▸ Task instructions
Repeat every one of the entries below, keeping each line identical to the original.

*** Records shown

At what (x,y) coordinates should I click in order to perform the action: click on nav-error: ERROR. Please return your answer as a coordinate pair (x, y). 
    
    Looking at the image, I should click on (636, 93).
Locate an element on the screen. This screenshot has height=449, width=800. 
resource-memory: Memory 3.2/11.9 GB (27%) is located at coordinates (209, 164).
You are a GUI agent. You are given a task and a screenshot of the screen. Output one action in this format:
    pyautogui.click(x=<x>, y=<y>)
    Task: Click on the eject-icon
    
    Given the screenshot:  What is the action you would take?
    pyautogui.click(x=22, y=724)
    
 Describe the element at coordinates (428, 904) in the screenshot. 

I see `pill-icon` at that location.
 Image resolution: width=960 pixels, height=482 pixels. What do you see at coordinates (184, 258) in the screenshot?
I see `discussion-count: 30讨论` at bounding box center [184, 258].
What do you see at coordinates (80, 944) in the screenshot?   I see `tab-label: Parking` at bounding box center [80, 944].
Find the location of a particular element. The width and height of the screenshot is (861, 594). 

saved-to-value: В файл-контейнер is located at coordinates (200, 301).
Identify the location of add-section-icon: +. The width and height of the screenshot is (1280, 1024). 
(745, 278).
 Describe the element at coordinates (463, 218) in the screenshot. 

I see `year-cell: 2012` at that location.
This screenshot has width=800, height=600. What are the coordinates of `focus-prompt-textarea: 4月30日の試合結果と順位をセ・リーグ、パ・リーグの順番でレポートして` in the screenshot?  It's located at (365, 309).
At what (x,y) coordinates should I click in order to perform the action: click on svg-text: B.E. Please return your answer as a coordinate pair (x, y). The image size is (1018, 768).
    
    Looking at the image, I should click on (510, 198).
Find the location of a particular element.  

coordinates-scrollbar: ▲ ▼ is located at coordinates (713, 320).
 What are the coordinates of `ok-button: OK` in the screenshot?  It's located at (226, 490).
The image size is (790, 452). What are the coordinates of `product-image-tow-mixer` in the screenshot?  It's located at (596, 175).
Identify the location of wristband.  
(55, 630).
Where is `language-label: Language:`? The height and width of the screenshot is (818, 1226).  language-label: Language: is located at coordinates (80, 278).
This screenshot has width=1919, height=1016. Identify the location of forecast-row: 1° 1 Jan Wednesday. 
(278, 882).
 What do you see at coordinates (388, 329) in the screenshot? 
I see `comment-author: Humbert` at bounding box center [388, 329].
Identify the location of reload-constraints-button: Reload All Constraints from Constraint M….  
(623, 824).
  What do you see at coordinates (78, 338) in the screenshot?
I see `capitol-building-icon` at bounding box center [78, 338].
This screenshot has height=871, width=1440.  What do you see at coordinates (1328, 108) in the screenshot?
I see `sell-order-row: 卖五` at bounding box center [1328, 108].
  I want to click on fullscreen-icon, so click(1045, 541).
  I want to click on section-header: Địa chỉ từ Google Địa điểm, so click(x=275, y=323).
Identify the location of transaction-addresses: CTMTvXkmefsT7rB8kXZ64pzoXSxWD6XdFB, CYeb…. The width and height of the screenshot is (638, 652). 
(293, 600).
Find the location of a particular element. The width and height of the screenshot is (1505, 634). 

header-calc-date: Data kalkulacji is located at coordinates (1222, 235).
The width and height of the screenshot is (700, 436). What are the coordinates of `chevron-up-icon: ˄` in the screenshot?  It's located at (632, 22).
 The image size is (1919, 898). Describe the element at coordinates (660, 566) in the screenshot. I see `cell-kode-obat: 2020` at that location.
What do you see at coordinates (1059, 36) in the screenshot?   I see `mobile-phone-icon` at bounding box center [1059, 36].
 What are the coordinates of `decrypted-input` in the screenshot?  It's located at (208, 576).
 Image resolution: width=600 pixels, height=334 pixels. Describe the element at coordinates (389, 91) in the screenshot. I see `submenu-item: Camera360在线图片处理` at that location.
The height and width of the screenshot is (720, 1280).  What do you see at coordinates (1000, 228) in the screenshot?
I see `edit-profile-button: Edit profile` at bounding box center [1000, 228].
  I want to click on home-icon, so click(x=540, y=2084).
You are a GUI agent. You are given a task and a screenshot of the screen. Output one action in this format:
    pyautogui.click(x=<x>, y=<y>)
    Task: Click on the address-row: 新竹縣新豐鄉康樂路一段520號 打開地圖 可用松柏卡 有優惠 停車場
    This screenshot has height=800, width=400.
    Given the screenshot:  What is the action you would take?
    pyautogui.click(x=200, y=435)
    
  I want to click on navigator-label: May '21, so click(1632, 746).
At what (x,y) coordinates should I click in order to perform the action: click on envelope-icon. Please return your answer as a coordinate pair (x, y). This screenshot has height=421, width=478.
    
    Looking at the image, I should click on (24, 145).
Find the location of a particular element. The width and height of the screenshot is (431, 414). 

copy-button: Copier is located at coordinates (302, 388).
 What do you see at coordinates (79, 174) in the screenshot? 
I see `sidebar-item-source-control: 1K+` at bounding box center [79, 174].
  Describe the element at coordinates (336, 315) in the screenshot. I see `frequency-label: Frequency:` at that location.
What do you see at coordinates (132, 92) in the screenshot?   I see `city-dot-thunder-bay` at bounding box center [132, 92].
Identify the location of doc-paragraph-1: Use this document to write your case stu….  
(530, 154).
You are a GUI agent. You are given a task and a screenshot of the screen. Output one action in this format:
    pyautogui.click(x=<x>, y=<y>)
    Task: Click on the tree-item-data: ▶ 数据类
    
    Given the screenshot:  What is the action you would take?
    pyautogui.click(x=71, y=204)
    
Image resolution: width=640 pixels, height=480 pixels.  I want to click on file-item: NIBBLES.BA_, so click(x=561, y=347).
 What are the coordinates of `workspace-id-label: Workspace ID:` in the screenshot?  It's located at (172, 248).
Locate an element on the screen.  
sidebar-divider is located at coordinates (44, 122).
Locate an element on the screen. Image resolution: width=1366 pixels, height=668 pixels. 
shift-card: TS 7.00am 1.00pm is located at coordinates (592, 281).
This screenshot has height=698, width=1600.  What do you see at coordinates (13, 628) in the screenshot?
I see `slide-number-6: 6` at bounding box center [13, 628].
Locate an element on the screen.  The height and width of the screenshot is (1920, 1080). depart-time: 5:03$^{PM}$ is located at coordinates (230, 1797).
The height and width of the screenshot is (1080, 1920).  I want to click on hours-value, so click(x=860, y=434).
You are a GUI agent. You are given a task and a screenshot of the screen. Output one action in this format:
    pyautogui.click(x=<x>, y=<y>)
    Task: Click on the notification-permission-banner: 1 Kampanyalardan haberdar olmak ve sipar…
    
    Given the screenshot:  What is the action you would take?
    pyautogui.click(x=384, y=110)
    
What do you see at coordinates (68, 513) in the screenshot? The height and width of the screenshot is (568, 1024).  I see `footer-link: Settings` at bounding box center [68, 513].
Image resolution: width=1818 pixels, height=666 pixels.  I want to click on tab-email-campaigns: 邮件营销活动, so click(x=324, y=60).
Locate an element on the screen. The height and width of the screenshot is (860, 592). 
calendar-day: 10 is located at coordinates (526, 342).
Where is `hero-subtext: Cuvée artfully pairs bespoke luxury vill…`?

******

▸ Answer for this exercise
At what (x,y) coordinates should I click in order to perform the action: click on nav-error: ERROR. Please return your answer as a coordinate pair (x, y). 
    
    Looking at the image, I should click on (636, 93).
Locate an element on the screen. This screenshot has height=449, width=800. 
resource-memory: Memory 3.2/11.9 GB (27%) is located at coordinates (209, 164).
You are a GUI agent. You are given a task and a screenshot of the screen. Output one action in this format:
    pyautogui.click(x=<x>, y=<y>)
    Task: Click on the eject-icon
    
    Given the screenshot:  What is the action you would take?
    pyautogui.click(x=22, y=724)
    
 Describe the element at coordinates (428, 904) in the screenshot. 

I see `pill-icon` at that location.
 Image resolution: width=960 pixels, height=482 pixels. What do you see at coordinates (184, 258) in the screenshot?
I see `discussion-count: 30讨论` at bounding box center [184, 258].
What do you see at coordinates (80, 944) in the screenshot?   I see `tab-label: Parking` at bounding box center [80, 944].
Find the location of a particular element. The width and height of the screenshot is (861, 594). 

saved-to-value: В файл-контейнер is located at coordinates (200, 301).
Identify the location of add-section-icon: +. The width and height of the screenshot is (1280, 1024). 
(745, 278).
 Describe the element at coordinates (463, 218) in the screenshot. 

I see `year-cell: 2012` at that location.
This screenshot has width=800, height=600. What are the coordinates of `focus-prompt-textarea: 4月30日の試合結果と順位をセ・リーグ、パ・リーグの順番でレポートして` in the screenshot?  It's located at (365, 309).
At what (x,y) coordinates should I click in order to perform the action: click on svg-text: B.E. Please return your answer as a coordinate pair (x, y). The image size is (1018, 768).
    
    Looking at the image, I should click on (510, 198).
Find the location of a particular element.  

coordinates-scrollbar: ▲ ▼ is located at coordinates (713, 320).
 What are the coordinates of `ok-button: OK` in the screenshot?  It's located at (226, 490).
The image size is (790, 452). What are the coordinates of `product-image-tow-mixer` in the screenshot?  It's located at (596, 175).
Identify the location of wristband.  
(55, 630).
Where is `language-label: Language:`? The height and width of the screenshot is (818, 1226).  language-label: Language: is located at coordinates (80, 278).
This screenshot has width=1919, height=1016. Identify the location of forecast-row: 1° 1 Jan Wednesday. 
(278, 882).
 What do you see at coordinates (388, 329) in the screenshot? 
I see `comment-author: Humbert` at bounding box center [388, 329].
Identify the location of reload-constraints-button: Reload All Constraints from Constraint M….  
(623, 824).
  What do you see at coordinates (78, 338) in the screenshot?
I see `capitol-building-icon` at bounding box center [78, 338].
This screenshot has height=871, width=1440.  What do you see at coordinates (1328, 108) in the screenshot?
I see `sell-order-row: 卖五` at bounding box center [1328, 108].
  I want to click on fullscreen-icon, so click(1045, 541).
  I want to click on section-header: Địa chỉ từ Google Địa điểm, so click(x=275, y=323).
Identify the location of transaction-addresses: CTMTvXkmefsT7rB8kXZ64pzoXSxWD6XdFB, CYeb…. The width and height of the screenshot is (638, 652). 
(293, 600).
Find the location of a particular element. The width and height of the screenshot is (1505, 634). 

header-calc-date: Data kalkulacji is located at coordinates (1222, 235).
The width and height of the screenshot is (700, 436). What are the coordinates of `chevron-up-icon: ˄` in the screenshot?  It's located at (632, 22).
 The image size is (1919, 898). Describe the element at coordinates (660, 566) in the screenshot. I see `cell-kode-obat: 2020` at that location.
What do you see at coordinates (1059, 36) in the screenshot?   I see `mobile-phone-icon` at bounding box center [1059, 36].
 What are the coordinates of `decrypted-input` in the screenshot?  It's located at (208, 576).
 Image resolution: width=600 pixels, height=334 pixels. Describe the element at coordinates (389, 91) in the screenshot. I see `submenu-item: Camera360在线图片处理` at that location.
The height and width of the screenshot is (720, 1280).  What do you see at coordinates (1000, 228) in the screenshot?
I see `edit-profile-button: Edit profile` at bounding box center [1000, 228].
  I want to click on home-icon, so click(x=540, y=2084).
You are a GUI agent. You are given a task and a screenshot of the screen. Output one action in this format:
    pyautogui.click(x=<x>, y=<y>)
    Task: Click on the address-row: 新竹縣新豐鄉康樂路一段520號 打開地圖 可用松柏卡 有優惠 停車場
    This screenshot has height=800, width=400.
    Given the screenshot:  What is the action you would take?
    pyautogui.click(x=200, y=435)
    
  I want to click on navigator-label: May '21, so click(1632, 746).
At what (x,y) coordinates should I click in order to perform the action: click on envelope-icon. Please return your answer as a coordinate pair (x, y). This screenshot has height=421, width=478.
    
    Looking at the image, I should click on (24, 145).
Find the location of a particular element. The width and height of the screenshot is (431, 414). 

copy-button: Copier is located at coordinates (302, 388).
 What do you see at coordinates (79, 174) in the screenshot? 
I see `sidebar-item-source-control: 1K+` at bounding box center [79, 174].
  Describe the element at coordinates (336, 315) in the screenshot. I see `frequency-label: Frequency:` at that location.
What do you see at coordinates (132, 92) in the screenshot?   I see `city-dot-thunder-bay` at bounding box center [132, 92].
Identify the location of doc-paragraph-1: Use this document to write your case stu….  
(530, 154).
You are a GUI agent. You are given a task and a screenshot of the screen. Output one action in this format:
    pyautogui.click(x=<x>, y=<y>)
    Task: Click on the tree-item-data: ▶ 数据类
    
    Given the screenshot:  What is the action you would take?
    pyautogui.click(x=71, y=204)
    
Image resolution: width=640 pixels, height=480 pixels.  I want to click on file-item: NIBBLES.BA_, so click(x=561, y=347).
 What are the coordinates of `workspace-id-label: Workspace ID:` in the screenshot?  It's located at (172, 248).
Locate an element on the screen.  
sidebar-divider is located at coordinates (44, 122).
Locate an element on the screen. Image resolution: width=1366 pixels, height=668 pixels. 
shift-card: TS 7.00am 1.00pm is located at coordinates (592, 281).
This screenshot has height=698, width=1600.  What do you see at coordinates (13, 628) in the screenshot?
I see `slide-number-6: 6` at bounding box center [13, 628].
Locate an element on the screen.  The height and width of the screenshot is (1920, 1080). depart-time: 5:03$^{PM}$ is located at coordinates (230, 1797).
The height and width of the screenshot is (1080, 1920).  I want to click on hours-value, so click(x=860, y=434).
You are a GUI agent. You are given a task and a screenshot of the screen. Output one action in this format:
    pyautogui.click(x=<x>, y=<y>)
    Task: Click on the notification-permission-banner: 1 Kampanyalardan haberdar olmak ve sipar…
    
    Given the screenshot:  What is the action you would take?
    pyautogui.click(x=384, y=110)
    
What do you see at coordinates (68, 513) in the screenshot? The height and width of the screenshot is (568, 1024).  I see `footer-link: Settings` at bounding box center [68, 513].
Image resolution: width=1818 pixels, height=666 pixels.  I want to click on tab-email-campaigns: 邮件营销活动, so click(x=324, y=60).
Locate an element on the screen. The height and width of the screenshot is (860, 592). 
calendar-day: 10 is located at coordinates (526, 342).
Where is `hero-subtext: Cuvée artfully pairs bespoke luxury vill…`?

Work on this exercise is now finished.